Rearview Mirror Reflecting Softer Patch

March 1, 2019 -- Although certain confirmations were delayed by the month-long government shutdown, there can be no doubt that economic activity in the fourth quarter of 2018 softened somewhat.
Data covering the end of that period is still trickling out, but December seems a long time ago now, and of course, things continue to change. Newer data covering January and February suggest relatively improving fortunes for the U.S. economy even as there are a number of headwinds.

In his semi-annual testimony before Congress this week, Federal Reserve Chairman Jay Powell noted that the picture has turned more mixed, saying that "Over the past few months we have seen some crosscurrents and conflicting signals," and adding that "Right now, the predominant risks to our economy are slowing global growth."

After the December rate hike further spooked already-unnerved financial markets, the Fed took great pains to explain that despite the increase, it had moved to a more patient, neutral stance. That message has been played at every opportunity, and soothed markets have since improved measurably. It was reiterated again this week by Mr. Powell.

"With our policy rate in the range of neutral, with muted inflation pressures and with some of the downside risks we've talked about, this is a good time to be patient and watch and wait and see how the situation evolves," he stated Tuesday before the Senate Banking Committee.

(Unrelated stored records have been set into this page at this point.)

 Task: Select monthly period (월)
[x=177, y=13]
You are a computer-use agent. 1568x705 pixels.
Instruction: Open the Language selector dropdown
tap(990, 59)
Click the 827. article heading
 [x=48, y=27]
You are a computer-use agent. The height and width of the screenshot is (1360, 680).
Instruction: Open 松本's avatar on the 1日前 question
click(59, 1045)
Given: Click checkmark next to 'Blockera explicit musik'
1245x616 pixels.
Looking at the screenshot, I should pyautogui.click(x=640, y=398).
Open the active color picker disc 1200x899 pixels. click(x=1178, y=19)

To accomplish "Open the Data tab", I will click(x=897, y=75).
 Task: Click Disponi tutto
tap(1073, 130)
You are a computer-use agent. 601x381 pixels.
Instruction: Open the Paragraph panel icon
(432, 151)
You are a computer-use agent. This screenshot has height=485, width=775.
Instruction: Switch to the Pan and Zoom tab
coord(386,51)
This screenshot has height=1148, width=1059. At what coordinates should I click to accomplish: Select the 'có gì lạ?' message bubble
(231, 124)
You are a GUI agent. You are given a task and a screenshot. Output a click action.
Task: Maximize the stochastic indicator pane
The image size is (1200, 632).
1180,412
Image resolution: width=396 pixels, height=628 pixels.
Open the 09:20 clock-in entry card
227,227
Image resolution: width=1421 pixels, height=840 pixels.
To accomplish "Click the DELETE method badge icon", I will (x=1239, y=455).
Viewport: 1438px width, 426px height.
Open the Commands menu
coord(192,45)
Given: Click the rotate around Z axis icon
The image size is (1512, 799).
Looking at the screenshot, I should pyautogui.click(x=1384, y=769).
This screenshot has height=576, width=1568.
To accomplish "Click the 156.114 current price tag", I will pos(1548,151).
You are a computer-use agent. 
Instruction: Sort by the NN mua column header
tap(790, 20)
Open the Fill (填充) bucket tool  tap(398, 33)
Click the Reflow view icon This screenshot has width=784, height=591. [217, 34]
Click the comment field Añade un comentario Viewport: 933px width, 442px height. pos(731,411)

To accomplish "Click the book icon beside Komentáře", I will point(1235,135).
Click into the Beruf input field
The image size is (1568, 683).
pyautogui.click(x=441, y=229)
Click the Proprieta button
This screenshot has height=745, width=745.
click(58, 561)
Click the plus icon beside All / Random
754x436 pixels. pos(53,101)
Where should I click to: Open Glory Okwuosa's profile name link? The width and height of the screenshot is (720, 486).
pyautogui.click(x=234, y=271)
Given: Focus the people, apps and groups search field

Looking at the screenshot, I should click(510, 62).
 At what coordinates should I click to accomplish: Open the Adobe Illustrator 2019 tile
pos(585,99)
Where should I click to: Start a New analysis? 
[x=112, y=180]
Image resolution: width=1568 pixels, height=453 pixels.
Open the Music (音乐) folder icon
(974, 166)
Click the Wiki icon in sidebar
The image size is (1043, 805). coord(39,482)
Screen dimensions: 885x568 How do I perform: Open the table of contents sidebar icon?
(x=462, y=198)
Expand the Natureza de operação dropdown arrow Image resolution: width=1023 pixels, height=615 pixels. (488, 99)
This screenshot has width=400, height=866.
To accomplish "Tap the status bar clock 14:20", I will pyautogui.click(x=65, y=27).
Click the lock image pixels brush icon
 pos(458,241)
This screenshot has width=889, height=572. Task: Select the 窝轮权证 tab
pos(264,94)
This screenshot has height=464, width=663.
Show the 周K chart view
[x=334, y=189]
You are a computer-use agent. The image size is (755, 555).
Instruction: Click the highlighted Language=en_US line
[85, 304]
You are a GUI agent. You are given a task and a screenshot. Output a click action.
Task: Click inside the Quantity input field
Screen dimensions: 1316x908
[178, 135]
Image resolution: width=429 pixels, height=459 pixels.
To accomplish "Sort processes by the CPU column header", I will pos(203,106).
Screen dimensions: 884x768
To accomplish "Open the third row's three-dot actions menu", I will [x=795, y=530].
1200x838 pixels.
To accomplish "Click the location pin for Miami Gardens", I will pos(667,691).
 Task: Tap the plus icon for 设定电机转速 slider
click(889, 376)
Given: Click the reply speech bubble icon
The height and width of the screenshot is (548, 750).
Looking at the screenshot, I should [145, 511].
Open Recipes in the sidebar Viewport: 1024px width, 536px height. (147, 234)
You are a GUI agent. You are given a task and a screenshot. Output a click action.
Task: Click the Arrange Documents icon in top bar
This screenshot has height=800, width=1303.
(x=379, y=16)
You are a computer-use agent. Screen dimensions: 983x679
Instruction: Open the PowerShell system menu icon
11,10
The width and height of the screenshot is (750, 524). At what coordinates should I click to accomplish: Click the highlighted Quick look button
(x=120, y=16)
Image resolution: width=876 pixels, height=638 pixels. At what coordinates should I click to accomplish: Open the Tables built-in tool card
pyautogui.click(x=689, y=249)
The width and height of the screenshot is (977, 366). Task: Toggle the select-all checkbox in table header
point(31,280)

Amid the worst December for stock markets in about 90 years and the highest 30-year fixed mortgage rates in about 7, it's little wonder that housing starts plummeted during the month. An 11.2% decline in new residential construction was tallied during the month, with housing starts dropping to 1.078 million annualized units under construction. Single-family starts declined by 6.7%, falling to 758,000 while those for multi-family units slumped 20.4% to 320,000 units under construction. Permits for future activity were rather improved by comparison, rising by 0.3% to 1.326 million for the period. As well, builder sentiment also has improved of late, so the prospects for firmer activity seem pretty solid. We'll get the December report for sales of new homes on March 4, but there will have been two months of actual activity reflecting improving conditions since then.

Lower mortgage rates help home sales, of course. Since December's 7-year highs, 30-year fixed-rate mortgages have retreated to one-year lows, and that has sparked some interest. The National Association of Realtors noted that its Pending Home Sales Index rose by 4.6% in January compared to December, and with a 45- to 60-day lag to closing and recordation, it would seem that we'll start to see an upturn in existing home sales before long.

With the still-solid GDP report covering the fourth quarter leading the way, underlying interest rates that influence fixed-rate mortgages moved higher late in the week and mortgage rates are likely to follow. However, the GDP report is backward-looking and we're already two-thirds through the first quarter of 2019, where incoming data has generally has had a mixed-to-softer tone. With this in mind, while odds may favor firmer mortgage rates in the next week there will likely also be a bit of present-reality tempering in place. As such, we think that the average 30-year FRM as reported by Freddie Mac next Thursday will rise by perhaps just four or five basis points.